DOCUMENT

The other noticeable difference is that you play a Robot Unicorn. Obv.
He's a charismatic lead. I don't suggest you Google for fanart with SafeSearch off - unless you've got a thing about engorged and rampant rainbow-haired unicorns, in which case you're sorted for an afternoon of onanism - but enormous amounts of it exists. He leaps and bounds, mane colour-circling all the while, proud desperation personified. He knows, as the game puts it, that persistence is futile, but he has a dream to chase anyway.
And if this was the sort of article where I talk about emotions instead of making metaphors about doing it with people, I'd probably be able to spin out the idea that WE are all ROBOTIC UNICORNS to 1000 words, and all we can really do is jump or charge in this world of ours. But not double-jump, which - as I previously explained - is why our world isn't as good as the paradise presented by Robot Unicorn Attack. And that's why we cry at night.
While Canabalt's actual soundtrack was splendid, I mostly fell in love with it as a device to play other songs to, just to see how it felt. Robot Unicorn Attack is different from that. Robot Unicorn Attack couldn't be divorced from its soundtrack any more than you could be separated from your lungs.
Its soundtrack is Erasure's Always. Moving at a canter as frictionless as the Robot Unicorn's, its needing as endless as the robot unicorns and camper than a camper van, it achieves an aesthetic lock as perfect as Dai-X combining in Starfleet. I will never be able to separate Always from Robot Unicorn Attack now. I can't even imagine wanting to do such a thing. It'd be like decapitating the Mona Lisa. It merges with the sparkles of sound effects and the explosions of light and makes it complete. ALWAYS IT WANTS TO BE WITH YOU, etc.
Robot Unicorn Attack has been one of my stable pastimes this year, like painting Skaven, furtive, secretive masturbation and bitching about my RPS colleagues to my other RPS colleagues behind their back like a total cow. As I wrote elsewhere when talking about the equally wonderful shortform Roguelike/Minesweeper cross Desktop Dungeons, the older you get, the more games have to find a space to comfortably fit. And many of the games I love - your epic RPGs, your epic Strategy games - don't comfortably fit in any time space smaller than that available to single-guy-just-been-dumped-and-has-no-friends-to-go-to-pub-with-and/or-seduce-for-sympathy-f***.

INSTRUCTIONS
• 1. In the Robot Unicorn Attack review, which song is the game's soundtrack?
• 2. Carry on the Robot Unicorn Attack review from its last sentence.
The listing comes from a separate source.

DATASET CONTENT

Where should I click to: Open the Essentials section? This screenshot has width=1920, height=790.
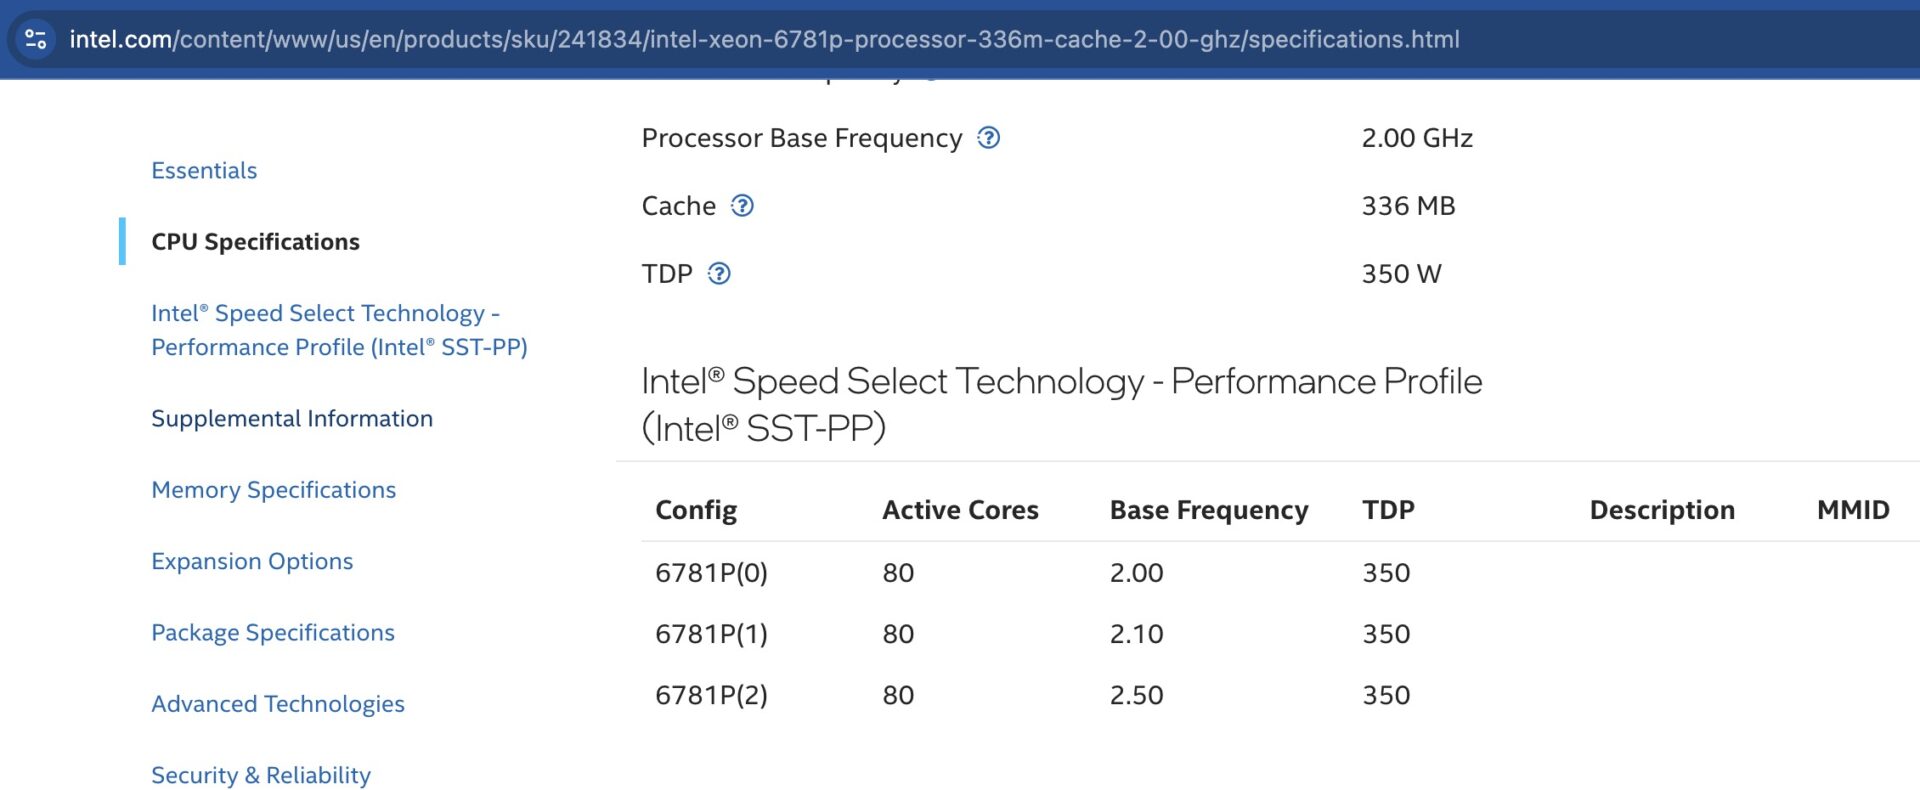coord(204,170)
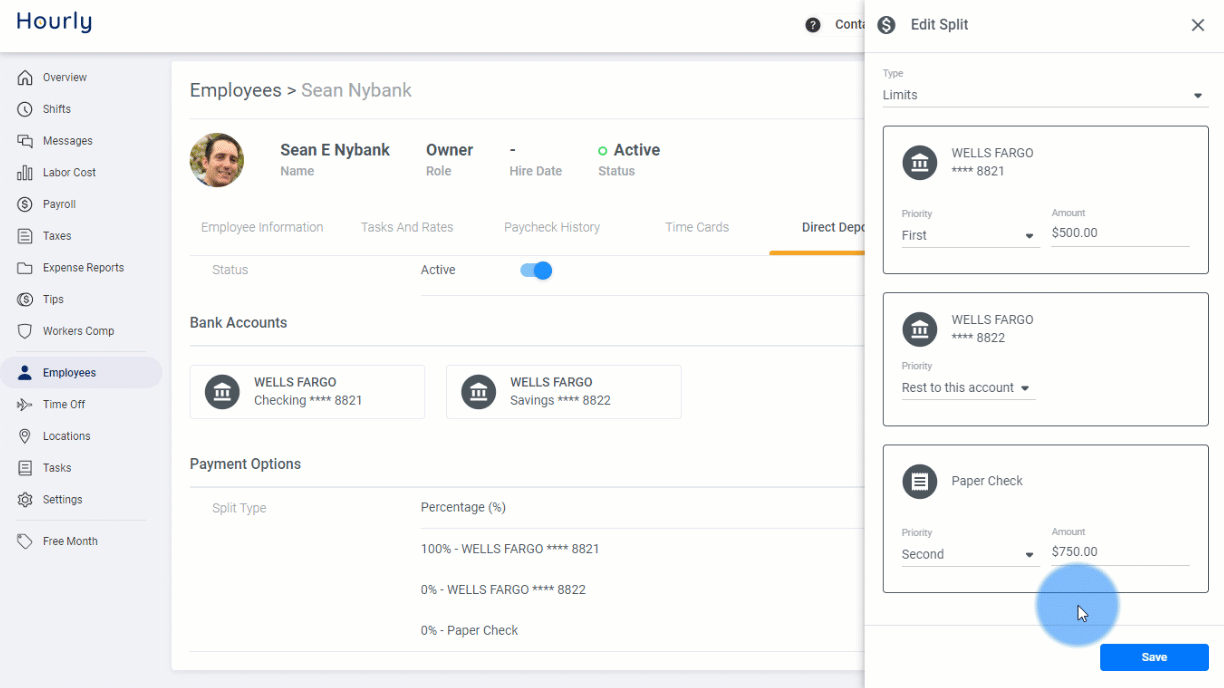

RESPONSES TO THE EXERCISE
• 1. Erasure's Always.

• 2.
But when I look at the clock and see that there's 10 minutes before Delightful Fiancée gets home and I probably should cook whatever it is I've promised because she did the meal yesterday and all that... Well, I can a take a shot of clearing a dungeon of numerically awkward bad guys, or gallop across rainbow fields to face my inevitable demise while Andy Bell's voice lilts ever onwards. And I've tickled that gaming part of me, and then I can, sated, go and cook one of my three basic, vaguely-edible recipes or spring for takeaway.
I love it for that. I love it because it's a joke game which isn't. It's funny, but it doesn't view that as a reason not to be the best it can be. In fact, it's the best game of its type I've ever played, and now that it's got a Facebook version, it means you can enter those score-chasing wars with your friends. I love that it's so silly, yet that I've played it long enough that I end up thinking about the sad nobility of the steed, its heroic reluctance to abandon his mission and its inevitable demise. And then I play it some more, and it starts being funny again. And it never stops being fun.
I salute you, Robot Unicorn Attack. Yes, you're a one trick pony, but so was Pegasus.